Department of Chemistry, The Hong Kong University of Science and Technology, Clear Water Bay, Kowloon, Hong Kong SAR, China.
Angew Chem Int Ed Engl. 2017 Apr 10;56(16):4583-4587. doi: 10.1002/anie.201701947. Epub 2017 Mar 23.
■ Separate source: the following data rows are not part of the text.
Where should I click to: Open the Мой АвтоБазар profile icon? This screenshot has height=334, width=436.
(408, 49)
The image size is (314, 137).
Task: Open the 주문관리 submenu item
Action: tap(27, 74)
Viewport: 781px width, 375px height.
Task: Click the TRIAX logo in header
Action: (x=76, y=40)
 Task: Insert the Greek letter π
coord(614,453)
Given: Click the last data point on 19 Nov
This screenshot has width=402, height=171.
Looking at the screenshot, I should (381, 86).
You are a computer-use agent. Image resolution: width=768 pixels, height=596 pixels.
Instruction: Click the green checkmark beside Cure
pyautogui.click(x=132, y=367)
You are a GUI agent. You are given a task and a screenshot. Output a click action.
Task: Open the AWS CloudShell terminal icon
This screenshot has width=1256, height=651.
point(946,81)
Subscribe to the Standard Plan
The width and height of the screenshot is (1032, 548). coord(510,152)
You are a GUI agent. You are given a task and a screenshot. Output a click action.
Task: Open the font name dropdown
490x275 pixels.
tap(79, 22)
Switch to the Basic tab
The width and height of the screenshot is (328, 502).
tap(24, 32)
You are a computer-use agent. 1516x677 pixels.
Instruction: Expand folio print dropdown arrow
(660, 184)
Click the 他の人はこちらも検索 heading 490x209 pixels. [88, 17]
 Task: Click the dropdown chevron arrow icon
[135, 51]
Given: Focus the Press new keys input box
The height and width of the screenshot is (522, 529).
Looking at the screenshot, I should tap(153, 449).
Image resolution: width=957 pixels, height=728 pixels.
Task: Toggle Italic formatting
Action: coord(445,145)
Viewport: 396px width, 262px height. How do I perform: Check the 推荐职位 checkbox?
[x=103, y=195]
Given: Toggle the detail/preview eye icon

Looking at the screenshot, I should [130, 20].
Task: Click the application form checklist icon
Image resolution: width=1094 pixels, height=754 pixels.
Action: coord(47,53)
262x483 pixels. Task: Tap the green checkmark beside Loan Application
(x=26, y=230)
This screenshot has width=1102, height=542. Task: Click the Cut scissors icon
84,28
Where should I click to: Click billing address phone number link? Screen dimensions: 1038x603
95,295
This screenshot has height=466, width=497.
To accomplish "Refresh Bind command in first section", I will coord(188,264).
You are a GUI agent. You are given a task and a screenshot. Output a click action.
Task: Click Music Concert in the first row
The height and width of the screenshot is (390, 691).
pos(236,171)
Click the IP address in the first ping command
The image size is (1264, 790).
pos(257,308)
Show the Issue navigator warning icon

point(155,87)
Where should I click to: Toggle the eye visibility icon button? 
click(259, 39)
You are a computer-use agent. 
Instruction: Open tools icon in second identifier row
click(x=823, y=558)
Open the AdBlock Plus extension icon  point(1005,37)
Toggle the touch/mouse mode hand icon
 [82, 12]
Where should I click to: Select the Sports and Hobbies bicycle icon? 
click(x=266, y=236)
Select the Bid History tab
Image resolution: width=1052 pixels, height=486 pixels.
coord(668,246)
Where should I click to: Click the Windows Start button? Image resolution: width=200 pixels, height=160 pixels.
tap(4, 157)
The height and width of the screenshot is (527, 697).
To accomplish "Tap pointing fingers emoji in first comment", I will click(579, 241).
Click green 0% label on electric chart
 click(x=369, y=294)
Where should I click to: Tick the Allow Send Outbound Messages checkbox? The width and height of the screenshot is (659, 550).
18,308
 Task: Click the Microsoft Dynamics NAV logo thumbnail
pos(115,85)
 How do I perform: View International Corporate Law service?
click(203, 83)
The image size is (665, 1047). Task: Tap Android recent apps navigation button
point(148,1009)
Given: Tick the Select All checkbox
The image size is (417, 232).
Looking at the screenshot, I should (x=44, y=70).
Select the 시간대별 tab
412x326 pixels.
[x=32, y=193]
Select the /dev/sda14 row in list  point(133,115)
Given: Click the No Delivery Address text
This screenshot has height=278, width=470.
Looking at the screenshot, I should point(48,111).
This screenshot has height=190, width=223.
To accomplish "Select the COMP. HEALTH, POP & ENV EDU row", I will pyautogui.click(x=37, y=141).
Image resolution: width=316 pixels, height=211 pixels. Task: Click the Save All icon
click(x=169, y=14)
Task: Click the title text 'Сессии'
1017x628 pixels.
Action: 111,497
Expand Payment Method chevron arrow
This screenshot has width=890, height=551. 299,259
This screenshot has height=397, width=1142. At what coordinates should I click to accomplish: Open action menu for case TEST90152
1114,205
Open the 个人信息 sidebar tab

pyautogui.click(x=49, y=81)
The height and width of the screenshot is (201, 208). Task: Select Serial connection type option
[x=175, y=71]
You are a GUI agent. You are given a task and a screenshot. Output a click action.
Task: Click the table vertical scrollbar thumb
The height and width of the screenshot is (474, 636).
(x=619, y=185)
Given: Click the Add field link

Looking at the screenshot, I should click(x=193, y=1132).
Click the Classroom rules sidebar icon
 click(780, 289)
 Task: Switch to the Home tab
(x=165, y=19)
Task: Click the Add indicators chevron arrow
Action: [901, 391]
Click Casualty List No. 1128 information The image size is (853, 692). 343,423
Catalytic asymmetric N-alkylation of indoles and carbazoles represents a family of important but underdeveloped reactions. Herein, we describe a new organocatalytic strategy in which in situ generated aza-para-quinone methides are employed as the alkylating reagent. With the proper choice of a chiral phosphoric acid and an N-protective group, the intermolecular C-N bond formation with various indole and carbazole nucleophiles proceeded efficiently under mild conditions with excellent enantioselectivity and functional-group compatibility. Control experiments and kinetic studies provided important insight into the reaction mechanism.
吲哚和咔唑的不对称 N-烷基化反应是一类重要但尚未充分发展的反应。在此,我们描述了一种新的有机催化策略,其中原位生成的氮杂-对醌甲川化物被用作烷基化试剂。通过选择合适的手性磷酸和 N-保护基,在温和的条件下,各种吲哚和咔唑亲核试剂与氮杂-对醌甲川化物之间的分子间 C-N 键形成反应可以高效进行,并且具有优异的对映选择性和官能团兼容性。控制实验和动力学研究为反应机制提供了重要的见解。